Excerpt provided »

______

Mikhail Lukin: Entering a New Quantum World

28-Jun-2022

Interview | Distinguished Lecturer

MCQST awarded physicist Mikhail Lukin the Distinguished Lecturer award in May 2022. We sat down with him to discuss how he began his career and what the future of quantum machines may look like.

Mikhail Lukin: Entering a New Quantum World

When you ask a renowned physicist like Mikhail Lukin how, as a young student, he became aware of the field of quantum technology, he starts by talking about very basics of physics. Only later does he touch upon the great potential and the current hype surrounding quantum computers. But first, the physicist explains in minute detail how important it is to understand the fundamental relationships between photons and atoms—in other words, between light and matter. “These ideas are at the beginning of any kind of quantum machines,” Lukin says. “At that time it was already clear that building a machine like that was going to be quite a tricky business."

Back then, in the mid-1990s, Mikhail Lukin was studying physics. He is now a physics professor at Harvard University and one of the leading quantum physicists in the world. The Russian-born researcher has come to Munich for a public talk and to Garching for workshops on the promising field of quantum technology at the Max Planck Institute of Quantum Optics (MPQ). Even the general public now has palpable expectations when it comes to the topic of quantum computing. And a certain pioneering spirit has also spread among scientists. Many want to be in on the race for spectacular applications, from quantum computers to highly sensitive sensors to quantum cryptography.

During the interview in his guest office in Garching, a couple of young researchers knock on the door. Word has spread that the renowned quantum physicist from Harvard University is visiting Munich for a few days. “I've always liked being in Munich, I’ve spent a lot of time here in my life,” Lukin says, laughing. “We’ve had very cool, exciting collaborations for a number of years.”

Mikhail Lukin studied physics and applied mathematics at the Moscow Institute of Physics and Technology, then went to Texas A&M University, where he completed his doctorate in 1998, and then to Harvard in 2001. He currently works as co-director of the Harvard-MIT Center for Ultracold Atoms and of Harvard Quantum Initiative in Science and Engineering, where he is one of the pioneers for applications of quantum optics for quantum computing purposes. “At Harvard, I always had the freedom to do whatever research I wanted to pursue,” he says. “That’s extremely important, especially for young researchers with lots of ideas. Even now, that’s what I try to pass on to my students: I look for the best people and let them get on with it.” He can now look back on more than 400 publications and a number of notable international awards.

Scientist Mikhail Lukin giving a public talk. © C. Hohmann / MCQST

“I always had the freedom to do whatever research I wanted to pursue. That’s extremely important, especially for young researchers with lots of ideas."

______

Data records »

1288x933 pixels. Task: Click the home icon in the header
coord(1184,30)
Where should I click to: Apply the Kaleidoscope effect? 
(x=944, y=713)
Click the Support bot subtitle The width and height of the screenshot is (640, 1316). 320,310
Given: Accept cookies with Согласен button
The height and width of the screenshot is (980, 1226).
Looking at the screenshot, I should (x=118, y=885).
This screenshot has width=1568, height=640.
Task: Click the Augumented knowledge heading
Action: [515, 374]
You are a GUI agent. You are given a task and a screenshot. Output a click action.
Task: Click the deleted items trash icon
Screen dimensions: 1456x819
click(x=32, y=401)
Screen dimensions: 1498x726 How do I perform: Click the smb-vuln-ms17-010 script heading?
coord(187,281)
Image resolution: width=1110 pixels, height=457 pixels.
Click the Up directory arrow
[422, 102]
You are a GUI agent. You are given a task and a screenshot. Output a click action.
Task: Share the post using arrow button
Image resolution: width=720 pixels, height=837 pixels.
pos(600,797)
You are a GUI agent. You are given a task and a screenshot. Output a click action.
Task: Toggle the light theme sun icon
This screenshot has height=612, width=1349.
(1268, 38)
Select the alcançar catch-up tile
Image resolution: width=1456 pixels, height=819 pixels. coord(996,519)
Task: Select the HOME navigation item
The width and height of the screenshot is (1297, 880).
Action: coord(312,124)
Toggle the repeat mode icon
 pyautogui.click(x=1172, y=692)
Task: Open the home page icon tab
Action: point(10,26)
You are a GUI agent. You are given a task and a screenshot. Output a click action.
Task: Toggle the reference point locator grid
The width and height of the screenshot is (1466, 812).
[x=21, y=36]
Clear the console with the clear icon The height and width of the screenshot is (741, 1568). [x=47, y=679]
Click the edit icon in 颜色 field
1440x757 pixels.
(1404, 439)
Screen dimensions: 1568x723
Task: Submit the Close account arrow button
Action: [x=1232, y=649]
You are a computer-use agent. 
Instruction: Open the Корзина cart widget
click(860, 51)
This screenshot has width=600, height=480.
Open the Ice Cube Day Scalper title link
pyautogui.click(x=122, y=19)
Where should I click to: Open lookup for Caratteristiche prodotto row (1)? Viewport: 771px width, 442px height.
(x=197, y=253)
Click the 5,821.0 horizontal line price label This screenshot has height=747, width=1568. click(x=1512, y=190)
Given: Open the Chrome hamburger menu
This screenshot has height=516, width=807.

______

Problems to solve »
(a) Show every line of the entries that contains the string "Open". Case counts.
(b) Carry the Mikhail Lukin interview further, starting after its last sentence.

Results of the exercise »
(a)
Task: Open the home page icon tab
Instruction: Open the Корзина cart widget
Open the Ice Cube Day Scalper title link
Where should I click to: Open lookup for Caratteristiche prodotto row (1)? Viewport: 771px width, 442px height.
Given: Open the Chrome hamburger menu

(b)
The first projects with Ignacio Cirac—an MPQ director who is now also one of the spokespeople for the Cluster of Excellence MCQST—also go back to his early days at Harvard. “The early 2000s were a time of big ideas, a very special time,” recounts Lukin. “We realized that we really could build quantum machines. We didn’t know exactly how, but we felt we could be creative and accomplish something.” He himself had read a “very influential paper” by Cirac back in the mid-1990s. That work, he said, showed him that it would be very difficult, but possible, to one day build such computers. “I knew right away that it was exactly the kind of challenge I wanted to work on,” says Lukin.

Despite all the hype then and now, Lukin also repeatedly puts on the brakes in the interview. It’s easy to forget, he says, that some of the fundamental principles of quantum physics are still very confusing – and quantum phenomena are very tricky to master. “How is it that objects can be in two places at the same time?” The ideas of superposition of states and quantum entanglement are also complicated. But at the same time, this is now well-understood, at least at the microscopic level, he says, laughing.

After saying things like this, Lukin always looks his guest directly in the eye for a few seconds, as if to check whether his explanations and his sense of humor are being followed. The big question, he continues, is whether these unusual quantum effects also occur at the macroscopic level and can thus be harnessed. Can they be used as a source, for example, for transmitting information, for faster computers? It has become a question of the century.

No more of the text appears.